Il catenaccio
Sirio venne catapultato seduto da un colpo
particolarmente violento del cuore, dopo… quanto? Un’ora?
Un’ora e ventidue minuti da che si era
messo a letto, gli rivelarono i LED della sveglia sul comò, che in
quell’istante passarono a segnare le 2:42 – 01 Apr.
Sirio premette il pulsante di microfono
alzato sullo smartphone più in fretta che poté pur di farlo zittire.
«Professore, che succede?»
«Sirio, che soprassalto!»
Già,
lui…!
«Sirio sapessi che spavento…»
Una
rapina? Una vendetta? Un malore? Pensava Sirio.
Riversò le coperte, pronto a precipitarsi.
Il professore, nella sua carriera di
consulente della giustizia, qualche innocente lo aveva scagionato, ma, per
contro, diversi balordi li aveva fatti incriminare.
E minacce ne riceveva…!
Inoltre, passati i sessanta… sovrappeso…
chi sa, il cuore? Ma anche: mangiava troppo, e beveva di più… Il fegato…?
Trepidava Sirio.
«Alla tredicesima…!»
La
tredicesima?
Ecco che tutto si spiegava: il professore
era impazzito!
«Calma, professore, respiri, mantenga la
calma arrivo subito…»
Sirio era in piedi, in mutande e canotta,
teso come un corridore dei cento a ostacoli sulla linea di partenza.
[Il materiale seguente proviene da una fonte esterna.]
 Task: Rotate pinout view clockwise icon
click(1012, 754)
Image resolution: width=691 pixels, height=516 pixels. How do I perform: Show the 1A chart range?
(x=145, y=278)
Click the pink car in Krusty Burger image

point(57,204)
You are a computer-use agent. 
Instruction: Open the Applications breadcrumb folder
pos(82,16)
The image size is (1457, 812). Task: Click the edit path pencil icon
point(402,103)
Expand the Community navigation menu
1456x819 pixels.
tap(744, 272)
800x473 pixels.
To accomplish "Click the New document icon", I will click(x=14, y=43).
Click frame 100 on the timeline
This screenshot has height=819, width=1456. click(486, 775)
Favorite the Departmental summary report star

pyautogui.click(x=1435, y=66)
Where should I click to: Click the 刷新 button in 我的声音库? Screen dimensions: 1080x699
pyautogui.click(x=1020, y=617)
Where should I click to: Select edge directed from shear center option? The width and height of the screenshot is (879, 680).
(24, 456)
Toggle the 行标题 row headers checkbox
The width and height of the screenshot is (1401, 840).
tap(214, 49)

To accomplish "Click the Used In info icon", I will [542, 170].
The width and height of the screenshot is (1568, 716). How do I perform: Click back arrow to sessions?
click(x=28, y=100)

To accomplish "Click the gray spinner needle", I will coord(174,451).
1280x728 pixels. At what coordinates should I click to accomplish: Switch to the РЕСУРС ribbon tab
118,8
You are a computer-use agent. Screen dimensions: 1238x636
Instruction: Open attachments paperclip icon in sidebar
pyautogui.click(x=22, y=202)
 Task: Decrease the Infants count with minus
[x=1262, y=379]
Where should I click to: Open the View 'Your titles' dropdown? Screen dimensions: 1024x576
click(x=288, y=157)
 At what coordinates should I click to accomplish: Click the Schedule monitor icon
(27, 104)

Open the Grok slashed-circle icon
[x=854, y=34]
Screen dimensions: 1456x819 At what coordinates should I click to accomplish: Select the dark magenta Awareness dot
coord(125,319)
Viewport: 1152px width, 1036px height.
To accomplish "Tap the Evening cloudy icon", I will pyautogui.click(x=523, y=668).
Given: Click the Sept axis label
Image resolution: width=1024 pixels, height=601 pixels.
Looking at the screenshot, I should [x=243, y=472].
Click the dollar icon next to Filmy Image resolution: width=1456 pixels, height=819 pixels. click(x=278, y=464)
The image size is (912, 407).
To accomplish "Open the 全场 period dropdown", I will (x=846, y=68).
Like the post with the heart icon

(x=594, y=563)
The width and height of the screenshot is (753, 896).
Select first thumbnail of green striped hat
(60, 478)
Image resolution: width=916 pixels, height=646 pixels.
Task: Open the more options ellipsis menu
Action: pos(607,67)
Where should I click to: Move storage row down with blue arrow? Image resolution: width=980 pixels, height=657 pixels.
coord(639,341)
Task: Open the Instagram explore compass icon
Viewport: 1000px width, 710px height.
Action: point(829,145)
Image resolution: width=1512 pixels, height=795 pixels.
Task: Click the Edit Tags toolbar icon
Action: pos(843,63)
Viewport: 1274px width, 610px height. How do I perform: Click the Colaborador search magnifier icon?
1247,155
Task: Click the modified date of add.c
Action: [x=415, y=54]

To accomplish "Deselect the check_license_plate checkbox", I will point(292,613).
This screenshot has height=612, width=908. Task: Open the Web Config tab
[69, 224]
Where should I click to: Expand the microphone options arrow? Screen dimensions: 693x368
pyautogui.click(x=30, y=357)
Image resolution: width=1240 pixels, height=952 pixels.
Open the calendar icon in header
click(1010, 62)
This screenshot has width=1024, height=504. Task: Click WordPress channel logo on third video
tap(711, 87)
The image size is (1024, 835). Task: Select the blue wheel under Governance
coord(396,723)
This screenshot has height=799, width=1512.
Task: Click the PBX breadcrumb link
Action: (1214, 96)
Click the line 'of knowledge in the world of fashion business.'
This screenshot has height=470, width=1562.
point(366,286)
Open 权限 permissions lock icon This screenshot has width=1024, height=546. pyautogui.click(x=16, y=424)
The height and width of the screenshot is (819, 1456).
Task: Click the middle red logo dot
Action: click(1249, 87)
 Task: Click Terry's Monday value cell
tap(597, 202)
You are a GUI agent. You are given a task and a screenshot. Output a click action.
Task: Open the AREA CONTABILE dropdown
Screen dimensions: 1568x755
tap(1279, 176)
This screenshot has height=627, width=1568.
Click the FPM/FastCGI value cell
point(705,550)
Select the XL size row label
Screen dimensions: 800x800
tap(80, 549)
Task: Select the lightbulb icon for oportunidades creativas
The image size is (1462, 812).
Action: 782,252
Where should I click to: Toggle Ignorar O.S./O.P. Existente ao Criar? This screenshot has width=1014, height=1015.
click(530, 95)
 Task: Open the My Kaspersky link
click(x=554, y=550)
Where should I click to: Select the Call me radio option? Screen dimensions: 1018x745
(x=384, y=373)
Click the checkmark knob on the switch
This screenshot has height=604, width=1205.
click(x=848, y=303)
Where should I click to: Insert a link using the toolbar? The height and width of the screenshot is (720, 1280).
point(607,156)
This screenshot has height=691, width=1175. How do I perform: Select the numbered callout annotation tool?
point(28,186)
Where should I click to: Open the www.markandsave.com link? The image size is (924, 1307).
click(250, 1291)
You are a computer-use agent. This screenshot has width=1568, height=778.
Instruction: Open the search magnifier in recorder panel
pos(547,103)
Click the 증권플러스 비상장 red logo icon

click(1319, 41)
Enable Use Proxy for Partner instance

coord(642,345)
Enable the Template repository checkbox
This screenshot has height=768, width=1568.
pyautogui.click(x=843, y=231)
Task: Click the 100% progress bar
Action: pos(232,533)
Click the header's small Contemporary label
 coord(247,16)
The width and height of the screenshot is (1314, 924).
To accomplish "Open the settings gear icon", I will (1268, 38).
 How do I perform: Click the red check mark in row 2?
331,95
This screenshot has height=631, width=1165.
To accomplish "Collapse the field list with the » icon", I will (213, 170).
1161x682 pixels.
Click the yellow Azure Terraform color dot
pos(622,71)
«Se tu, alla tredicesima mossa, avessi
spostato l’alfiere di casa bianca in c4, mi avresti battuto con un matto
imparabile in sette mosse.»
Sirio si ritrovò seduto a bordo del letto a
fissare nello specchio, alla luce mesta del lume sul comodino, un’espressione
di se stesso che gli era sconosciuta.
«È per questo che mi ha svegliato?»
«Dormivi?»
«Che ore sono, professore?»
«Le due e cinquanta…»
Il sonno era ormai perduto, pensava Sirio –
dopo quel rimbombo del cuore! – tanto valeva rimanersene sveglio. E poi, perché
no? Perché privarsi di una piccola vendetta nei confronti di chi ne era la
causa?
«Sa professore, questa cosa dell’alfiere in
c4 mi ricorda una storia che mi ha raccontato tempo addietro una mia amica…»
«Amica?»
Il professore aveva abboccato.
«Sì. Peraltro molto bella, la quale aveva
un amante… già, proprio così! Lei si chiamava Annarita e l’amante…»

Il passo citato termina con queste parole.